PROBLEM STATEMENT
Exactly reproduce the lines from the top of the entries below through the line containing "Given: Open the DC Kids profile avatar", with both ends included.

Saved entries:
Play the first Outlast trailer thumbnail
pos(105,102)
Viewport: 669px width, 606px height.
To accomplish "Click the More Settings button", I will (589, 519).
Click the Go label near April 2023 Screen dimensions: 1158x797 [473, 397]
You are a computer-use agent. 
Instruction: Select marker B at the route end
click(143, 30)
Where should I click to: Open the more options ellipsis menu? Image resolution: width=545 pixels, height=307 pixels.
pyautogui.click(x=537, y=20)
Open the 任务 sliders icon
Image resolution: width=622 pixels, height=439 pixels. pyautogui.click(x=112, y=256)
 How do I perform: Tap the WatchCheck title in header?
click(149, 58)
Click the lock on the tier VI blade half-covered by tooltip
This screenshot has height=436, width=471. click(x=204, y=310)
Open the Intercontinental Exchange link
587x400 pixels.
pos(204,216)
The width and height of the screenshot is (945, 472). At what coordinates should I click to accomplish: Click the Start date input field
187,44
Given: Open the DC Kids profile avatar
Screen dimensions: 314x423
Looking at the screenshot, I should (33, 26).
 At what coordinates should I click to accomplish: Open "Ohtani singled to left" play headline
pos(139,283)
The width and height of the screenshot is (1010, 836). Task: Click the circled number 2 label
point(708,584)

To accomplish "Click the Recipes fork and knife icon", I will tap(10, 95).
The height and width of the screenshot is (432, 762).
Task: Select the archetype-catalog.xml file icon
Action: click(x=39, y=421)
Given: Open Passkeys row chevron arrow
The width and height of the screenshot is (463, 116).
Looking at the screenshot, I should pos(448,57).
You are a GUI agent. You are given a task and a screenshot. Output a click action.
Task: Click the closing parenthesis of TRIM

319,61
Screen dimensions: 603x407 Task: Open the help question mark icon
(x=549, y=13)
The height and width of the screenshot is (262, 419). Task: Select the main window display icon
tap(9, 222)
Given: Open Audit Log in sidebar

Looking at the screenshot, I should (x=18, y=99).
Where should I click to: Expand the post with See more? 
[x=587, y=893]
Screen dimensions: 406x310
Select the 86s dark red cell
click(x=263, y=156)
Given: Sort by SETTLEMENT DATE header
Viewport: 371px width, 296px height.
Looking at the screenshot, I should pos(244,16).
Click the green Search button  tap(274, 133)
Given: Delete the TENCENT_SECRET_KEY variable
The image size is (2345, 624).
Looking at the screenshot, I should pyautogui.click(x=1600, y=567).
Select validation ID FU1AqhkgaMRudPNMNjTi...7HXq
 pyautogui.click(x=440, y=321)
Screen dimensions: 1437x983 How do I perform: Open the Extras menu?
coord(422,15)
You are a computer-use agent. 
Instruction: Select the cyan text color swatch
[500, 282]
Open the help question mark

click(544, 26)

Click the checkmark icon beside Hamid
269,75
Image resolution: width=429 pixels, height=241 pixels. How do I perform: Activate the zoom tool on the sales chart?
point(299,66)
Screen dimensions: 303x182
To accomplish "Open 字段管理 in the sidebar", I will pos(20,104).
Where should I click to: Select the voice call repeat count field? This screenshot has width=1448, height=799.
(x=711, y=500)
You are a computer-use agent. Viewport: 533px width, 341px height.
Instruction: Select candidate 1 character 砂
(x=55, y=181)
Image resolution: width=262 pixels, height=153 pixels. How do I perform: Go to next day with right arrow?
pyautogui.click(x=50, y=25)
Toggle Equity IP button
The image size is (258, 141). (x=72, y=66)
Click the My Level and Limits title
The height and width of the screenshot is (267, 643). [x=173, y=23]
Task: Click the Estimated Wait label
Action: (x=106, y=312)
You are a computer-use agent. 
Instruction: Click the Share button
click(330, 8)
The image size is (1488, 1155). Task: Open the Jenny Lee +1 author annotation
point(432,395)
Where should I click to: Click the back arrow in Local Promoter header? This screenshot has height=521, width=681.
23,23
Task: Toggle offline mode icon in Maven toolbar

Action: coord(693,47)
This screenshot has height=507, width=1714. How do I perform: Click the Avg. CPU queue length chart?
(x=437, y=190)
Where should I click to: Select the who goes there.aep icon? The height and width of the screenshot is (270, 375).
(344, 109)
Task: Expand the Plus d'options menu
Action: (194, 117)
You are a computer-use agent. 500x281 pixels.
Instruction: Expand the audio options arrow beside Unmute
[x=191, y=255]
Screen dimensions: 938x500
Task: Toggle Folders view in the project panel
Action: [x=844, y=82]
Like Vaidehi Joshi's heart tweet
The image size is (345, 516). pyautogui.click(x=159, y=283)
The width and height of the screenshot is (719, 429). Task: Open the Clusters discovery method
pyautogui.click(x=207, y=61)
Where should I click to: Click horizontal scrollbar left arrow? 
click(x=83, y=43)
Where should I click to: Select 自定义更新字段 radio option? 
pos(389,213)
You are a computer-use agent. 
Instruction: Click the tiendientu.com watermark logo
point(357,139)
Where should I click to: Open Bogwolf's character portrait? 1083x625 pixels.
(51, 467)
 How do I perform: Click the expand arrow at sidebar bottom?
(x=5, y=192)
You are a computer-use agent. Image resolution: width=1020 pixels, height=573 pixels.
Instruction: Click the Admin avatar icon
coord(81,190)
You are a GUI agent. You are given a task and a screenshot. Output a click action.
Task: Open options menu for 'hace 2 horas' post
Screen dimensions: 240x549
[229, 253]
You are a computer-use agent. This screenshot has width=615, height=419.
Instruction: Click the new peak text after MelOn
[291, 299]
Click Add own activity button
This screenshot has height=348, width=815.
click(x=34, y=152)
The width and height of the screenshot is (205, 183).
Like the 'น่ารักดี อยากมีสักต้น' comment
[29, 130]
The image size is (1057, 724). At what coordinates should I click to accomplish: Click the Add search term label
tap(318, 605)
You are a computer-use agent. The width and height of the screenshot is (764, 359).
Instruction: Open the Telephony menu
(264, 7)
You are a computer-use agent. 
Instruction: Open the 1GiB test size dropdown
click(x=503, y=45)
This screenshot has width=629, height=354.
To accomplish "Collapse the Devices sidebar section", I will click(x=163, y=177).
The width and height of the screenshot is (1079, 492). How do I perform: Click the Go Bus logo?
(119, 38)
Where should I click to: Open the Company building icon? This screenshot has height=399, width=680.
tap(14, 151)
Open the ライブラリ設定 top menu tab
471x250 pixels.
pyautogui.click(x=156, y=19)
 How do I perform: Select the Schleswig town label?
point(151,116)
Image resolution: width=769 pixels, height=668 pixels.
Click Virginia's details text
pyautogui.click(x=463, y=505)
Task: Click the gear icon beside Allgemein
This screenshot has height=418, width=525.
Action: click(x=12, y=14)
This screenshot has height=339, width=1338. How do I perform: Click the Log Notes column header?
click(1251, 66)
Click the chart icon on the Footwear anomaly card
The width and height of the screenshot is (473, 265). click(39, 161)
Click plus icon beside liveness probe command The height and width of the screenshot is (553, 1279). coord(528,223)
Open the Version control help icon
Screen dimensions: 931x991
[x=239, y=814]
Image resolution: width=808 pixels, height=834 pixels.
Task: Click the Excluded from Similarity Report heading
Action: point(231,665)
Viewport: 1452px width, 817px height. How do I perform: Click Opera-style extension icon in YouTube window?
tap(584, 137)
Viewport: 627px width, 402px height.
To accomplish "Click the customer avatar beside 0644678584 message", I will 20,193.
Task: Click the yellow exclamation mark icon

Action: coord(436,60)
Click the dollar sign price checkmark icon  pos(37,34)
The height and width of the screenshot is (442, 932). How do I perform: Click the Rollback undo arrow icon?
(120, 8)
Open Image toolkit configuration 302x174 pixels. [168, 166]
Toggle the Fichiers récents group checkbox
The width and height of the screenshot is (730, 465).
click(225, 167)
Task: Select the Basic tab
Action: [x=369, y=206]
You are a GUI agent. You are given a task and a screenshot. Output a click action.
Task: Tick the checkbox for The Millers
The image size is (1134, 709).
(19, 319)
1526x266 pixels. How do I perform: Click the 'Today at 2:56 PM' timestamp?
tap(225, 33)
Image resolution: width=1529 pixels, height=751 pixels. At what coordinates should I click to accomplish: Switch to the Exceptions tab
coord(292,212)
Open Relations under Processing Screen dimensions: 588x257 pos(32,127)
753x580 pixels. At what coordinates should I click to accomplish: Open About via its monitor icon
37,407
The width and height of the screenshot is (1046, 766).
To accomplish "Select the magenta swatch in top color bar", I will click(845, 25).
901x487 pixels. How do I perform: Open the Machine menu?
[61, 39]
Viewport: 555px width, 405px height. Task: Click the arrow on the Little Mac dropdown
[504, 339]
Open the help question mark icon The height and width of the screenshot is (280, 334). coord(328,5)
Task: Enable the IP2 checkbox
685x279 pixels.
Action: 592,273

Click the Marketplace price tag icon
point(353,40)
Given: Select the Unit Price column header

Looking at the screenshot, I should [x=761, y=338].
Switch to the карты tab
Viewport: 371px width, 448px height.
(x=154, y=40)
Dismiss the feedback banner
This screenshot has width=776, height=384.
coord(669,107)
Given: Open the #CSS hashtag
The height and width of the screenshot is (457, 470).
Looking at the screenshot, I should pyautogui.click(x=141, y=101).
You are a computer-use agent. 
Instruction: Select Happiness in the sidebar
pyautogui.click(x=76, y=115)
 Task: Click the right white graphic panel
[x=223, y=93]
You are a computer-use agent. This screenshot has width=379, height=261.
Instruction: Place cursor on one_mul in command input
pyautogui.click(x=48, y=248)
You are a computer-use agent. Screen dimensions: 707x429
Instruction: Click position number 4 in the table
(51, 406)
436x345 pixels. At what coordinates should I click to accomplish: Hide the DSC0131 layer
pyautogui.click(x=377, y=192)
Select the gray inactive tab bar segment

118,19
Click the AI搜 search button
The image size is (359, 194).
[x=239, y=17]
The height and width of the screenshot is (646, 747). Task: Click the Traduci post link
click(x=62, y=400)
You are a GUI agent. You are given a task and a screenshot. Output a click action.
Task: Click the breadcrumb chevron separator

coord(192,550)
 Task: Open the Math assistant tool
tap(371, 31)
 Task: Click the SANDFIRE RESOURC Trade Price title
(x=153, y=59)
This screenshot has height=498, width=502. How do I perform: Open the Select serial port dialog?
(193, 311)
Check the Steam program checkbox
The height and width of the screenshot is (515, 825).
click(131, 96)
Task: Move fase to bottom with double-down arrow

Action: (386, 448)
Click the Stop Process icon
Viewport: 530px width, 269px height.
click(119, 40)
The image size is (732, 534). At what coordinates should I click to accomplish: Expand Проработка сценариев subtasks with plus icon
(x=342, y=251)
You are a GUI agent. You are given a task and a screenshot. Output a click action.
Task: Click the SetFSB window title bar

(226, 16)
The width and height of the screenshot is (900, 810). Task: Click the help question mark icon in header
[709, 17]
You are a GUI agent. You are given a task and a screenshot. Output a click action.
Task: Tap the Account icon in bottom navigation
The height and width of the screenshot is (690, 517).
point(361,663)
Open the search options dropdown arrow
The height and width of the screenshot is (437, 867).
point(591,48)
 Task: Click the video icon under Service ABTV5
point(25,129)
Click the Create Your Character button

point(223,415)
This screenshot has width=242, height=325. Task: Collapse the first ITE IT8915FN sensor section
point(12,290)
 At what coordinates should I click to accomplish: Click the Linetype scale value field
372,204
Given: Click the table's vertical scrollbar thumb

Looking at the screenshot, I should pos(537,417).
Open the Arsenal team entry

SOLUTION TO THIS EXERCISE
Play the first Outlast trailer thumbnail
pos(105,102)
Viewport: 669px width, 606px height.
To accomplish "Click the More Settings button", I will (589, 519).
Click the Go label near April 2023 Screen dimensions: 1158x797 [473, 397]
You are a computer-use agent. 
Instruction: Select marker B at the route end
click(143, 30)
Where should I click to: Open the more options ellipsis menu? Image resolution: width=545 pixels, height=307 pixels.
pyautogui.click(x=537, y=20)
Open the 任务 sliders icon
Image resolution: width=622 pixels, height=439 pixels. pyautogui.click(x=112, y=256)
 How do I perform: Tap the WatchCheck title in header?
click(149, 58)
Click the lock on the tier VI blade half-covered by tooltip
This screenshot has height=436, width=471. click(x=204, y=310)
Open the Intercontinental Exchange link
587x400 pixels.
pos(204,216)
The width and height of the screenshot is (945, 472). At what coordinates should I click to accomplish: Click the Start date input field
187,44
Given: Open the DC Kids profile avatar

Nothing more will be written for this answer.